Dr Morikawa and Dr Palumbi started by collecting 20 representatives of each of four types of coral from a lagoon off the coast of American Samoa. They picked the lagoon in question because it was small and shallow, and thus had limited water circulation. This meant it often experienced temperature spikes, so any corals living within it would be expected to be adapted to endure such spikes. Laboratory tests proved those expectations correct.

The researchers then picked a second reef, 3km from the original lagoon, which had similar mean temperatures over the year but experienced lower daily temperature fluctuations. They seeded this with 400 fragments derived from their collected samples and a further 400 that were not heat-resistant, to act as controls. The original plan had been to let these transplanted corals grow for a while in their new environment and then bring them back to base for testing. Nature, however, intervened. Eight months after the seeding, soaring temperatures caused extensive bleaching on the reef.

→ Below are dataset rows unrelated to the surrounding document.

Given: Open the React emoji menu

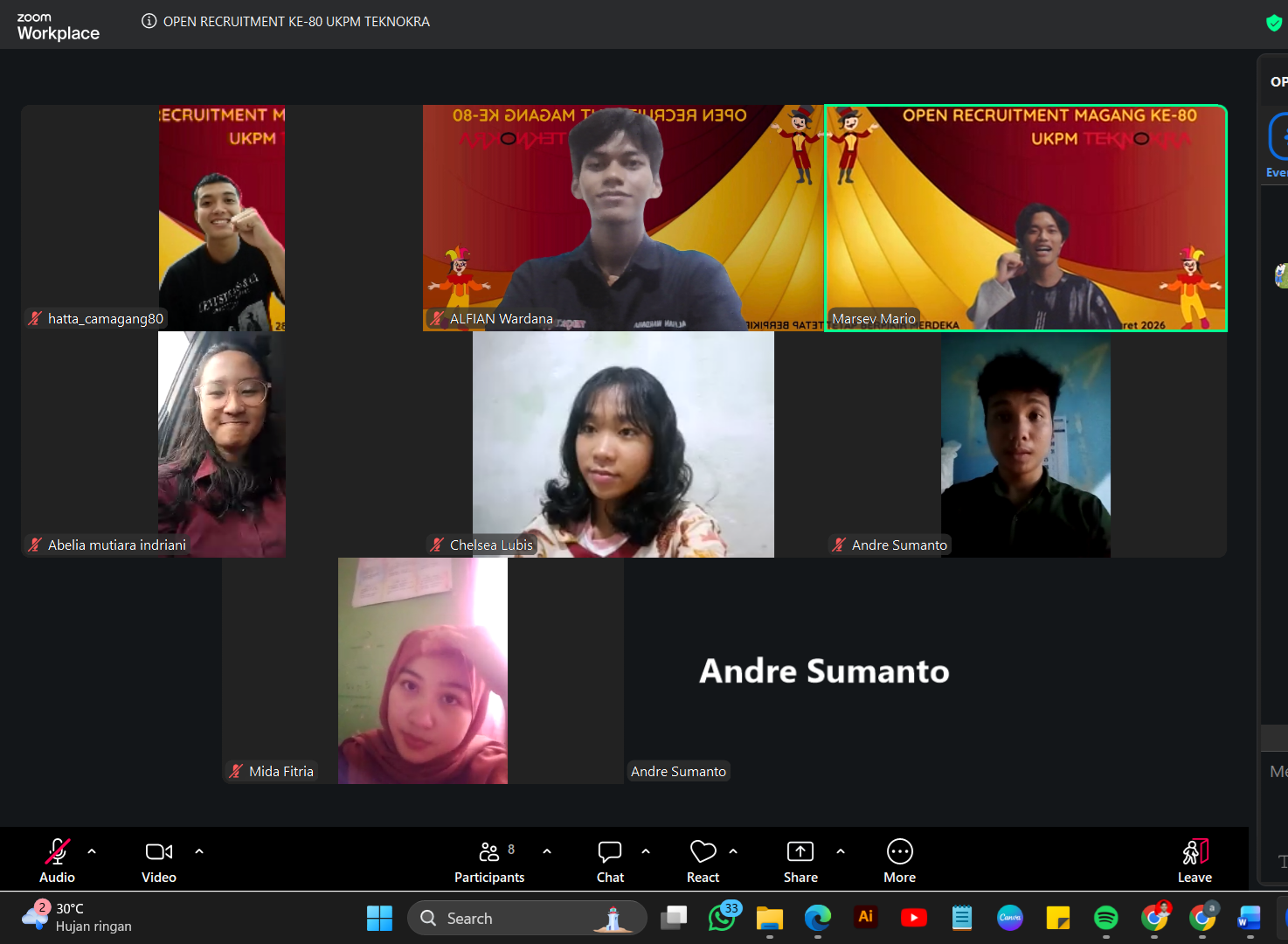Looking at the screenshot, I should (x=703, y=861).
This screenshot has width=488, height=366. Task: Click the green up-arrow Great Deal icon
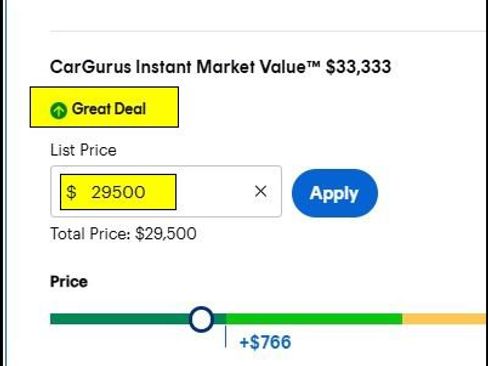click(59, 110)
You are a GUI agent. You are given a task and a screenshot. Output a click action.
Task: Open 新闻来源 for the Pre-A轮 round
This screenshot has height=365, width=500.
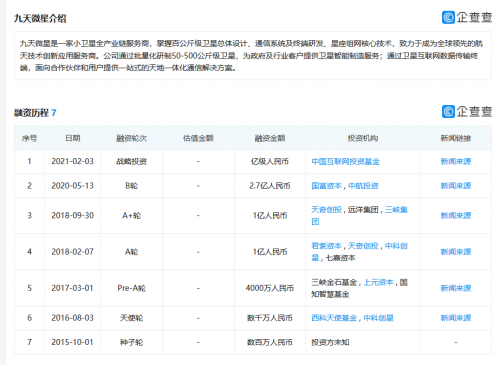click(456, 288)
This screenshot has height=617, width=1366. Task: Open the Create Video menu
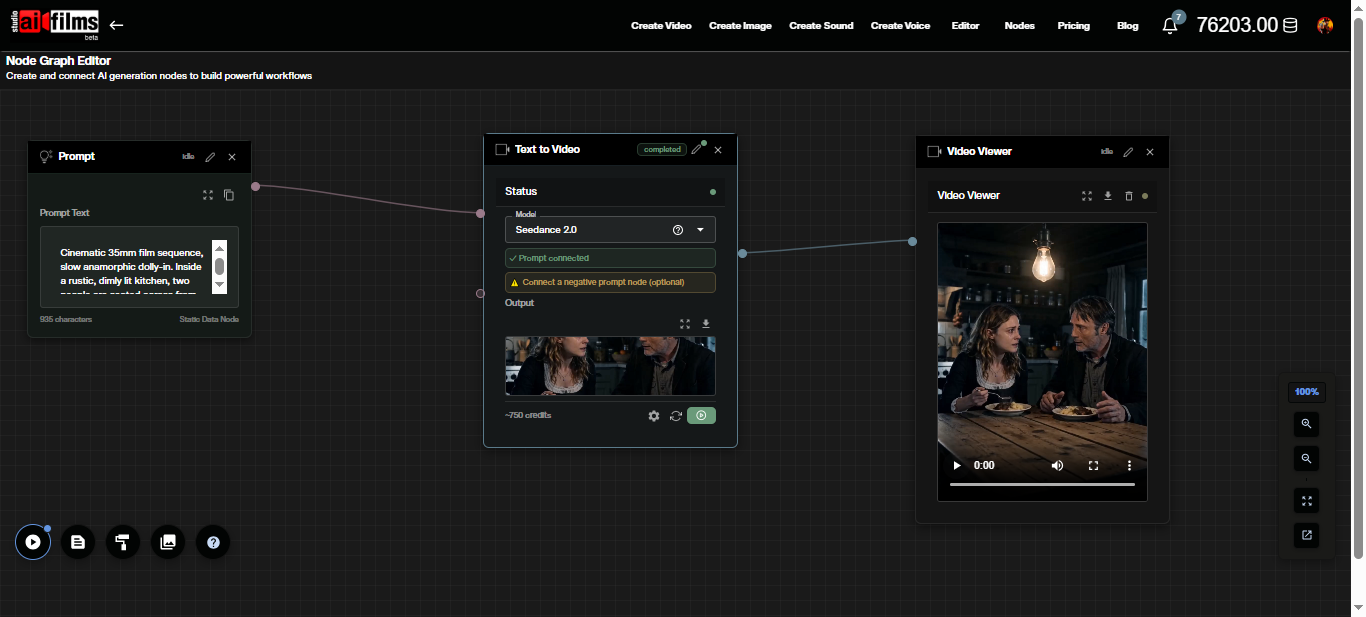coord(661,25)
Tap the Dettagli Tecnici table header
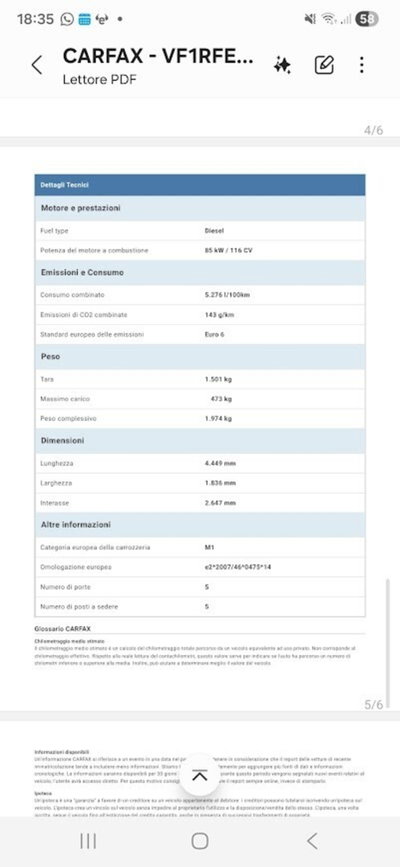This screenshot has height=867, width=400. [x=200, y=185]
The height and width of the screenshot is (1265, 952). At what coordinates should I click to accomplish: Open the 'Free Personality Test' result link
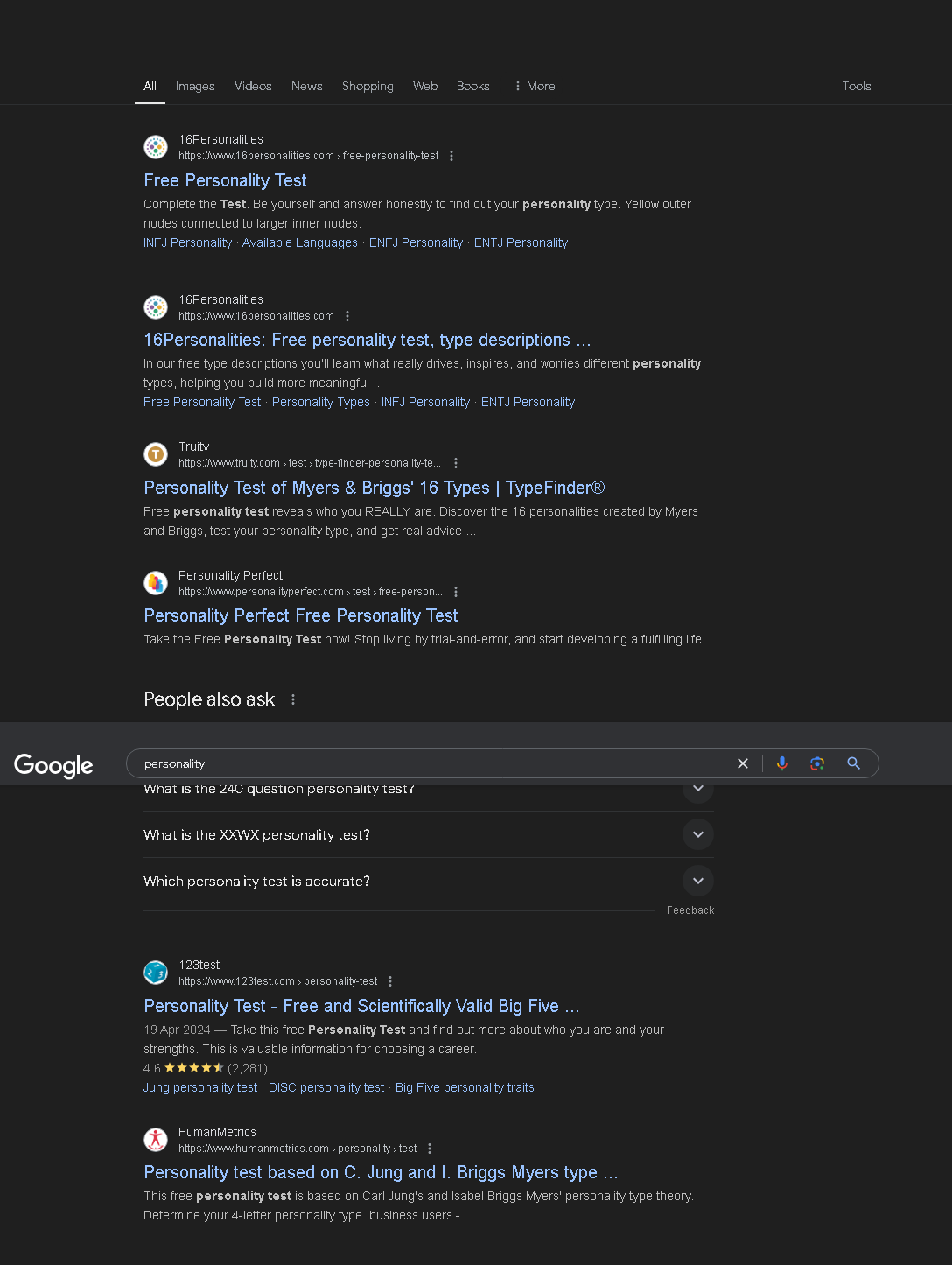(225, 180)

Their hands thus forced, Dr Morikawa and Dr Palumbi put on their scuba gear and went diving to see how their transplants had fared. They found that those from resistant colonies were between a half and a third as likely to have become bleached as were the controls. Moreover, when they returned to the parent corals in the shallow lagoon and looked at the health of these after the bleaching event, they found that the experience of the parents tended to match that of their offspring. The eight months of acclimatization and growth the transplants had undergone had not, in other words, eliminated the heat tolerance they inherited from their parent colonies.

Though eight months is not that long, this result is encouraging. Dr Morikawa and Dr Palumbi now plan an extended study in Palau. If that proves successful, then the idea of saving reefs by seeding them with heat-resistant strains will have received a significant boost.